Research: Glossary DRG Residence and Executor Chokepoint
Mission: glossary-drg-chokepoint-01KPTE0P Date: 2026-04-22 Status: Complete — all decisions resolved during planning interrogation.
Decision 1 — DRG Population Model
Decision: Runtime-computed in-memory layer (not persisted YAML).
Approach: A new GlossaryDRGBuilder function materializes DRGNode / DRGEdge / DRGGraph objects from the active GlossaryStore at executor construction time. These are real domain objects using the existing doctrine.drg.models types. No .kittify/doctrine/graph.yaml is written; no new CLI command is introduced. The builder function is reusable: WP02 consumes it for the GlossaryTermIndex; a future WP5.5 entity-page renderer can consume the same builder without model changes.
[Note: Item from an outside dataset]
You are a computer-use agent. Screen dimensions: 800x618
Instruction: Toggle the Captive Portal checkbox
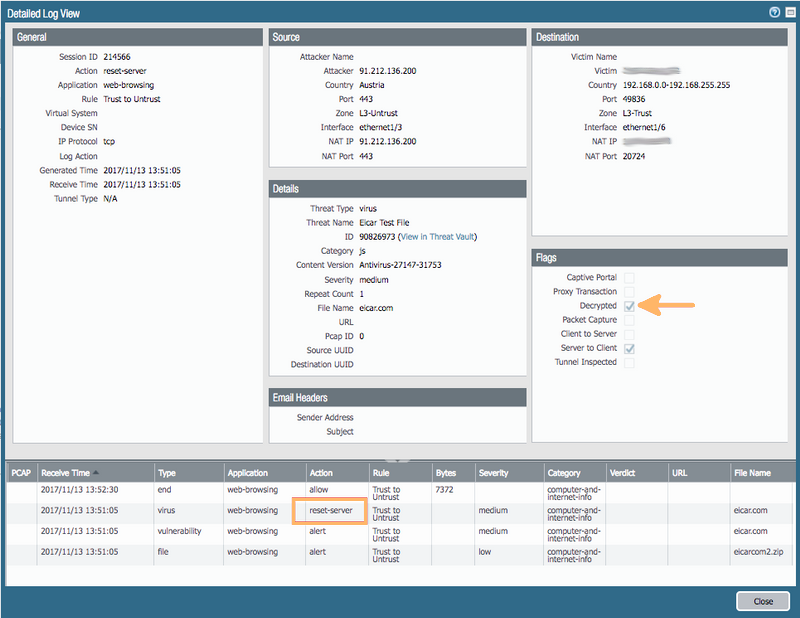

Persistence can be added later as an export/cache concern if operators need it.
Why: FR-013 and FR-015 require "rebuildable on demand, no operator action." A persisted YAML model would impose sync discipline on operators and require a new spec-kitty glossary drg-sync command. The runtime-computed model satisfies all acceptance gates without that burden. Vocabulary freshness is guaranteed because the index is always built from the live glossary store.
Alternatives rejected:
- Persisted YAML in
.kittify/doctrine/graph.yaml: requires a sync command, operator maintenance, and reopens charter-sync plumbing. Rejected.
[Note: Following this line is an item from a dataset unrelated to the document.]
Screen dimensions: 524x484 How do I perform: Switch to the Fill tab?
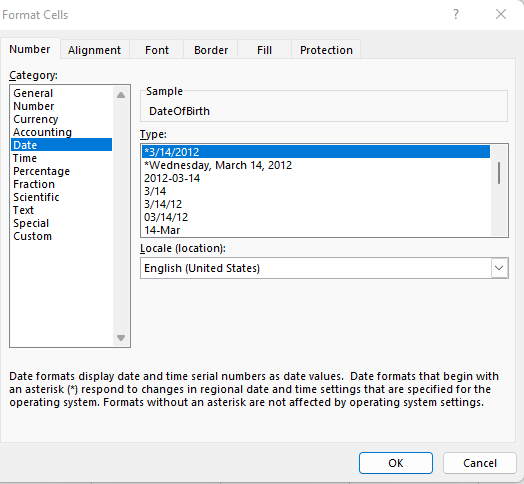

Decision 2 — glossary:<id> URN Derivation
Decision: glossary:<sha256(canonical_surface, utf-8)[:8]> — 8 lowercase hex characters derived from the canonical surface form.
Approach: canonical_surface = term.surface.surface_text (already normalized to lowercase, trimmed). The ID is hashlib.sha256(canonical_surface.encode()).hexdigest()[:8]. Example: "lane" → glossary:d93244e7. The derivation is deterministic and stable: the same term always produces the same URN across process restarts and store rebuilds.
Collision probability: With 8 hex chars (4 billion space), expected collision with 10,000 terms is ~1.2×10⁻⁵. Negligible for any realistic glossary. If a collision is detected at index build time, the builder logs a warning and retains the first term (predictable, deterministic behavior).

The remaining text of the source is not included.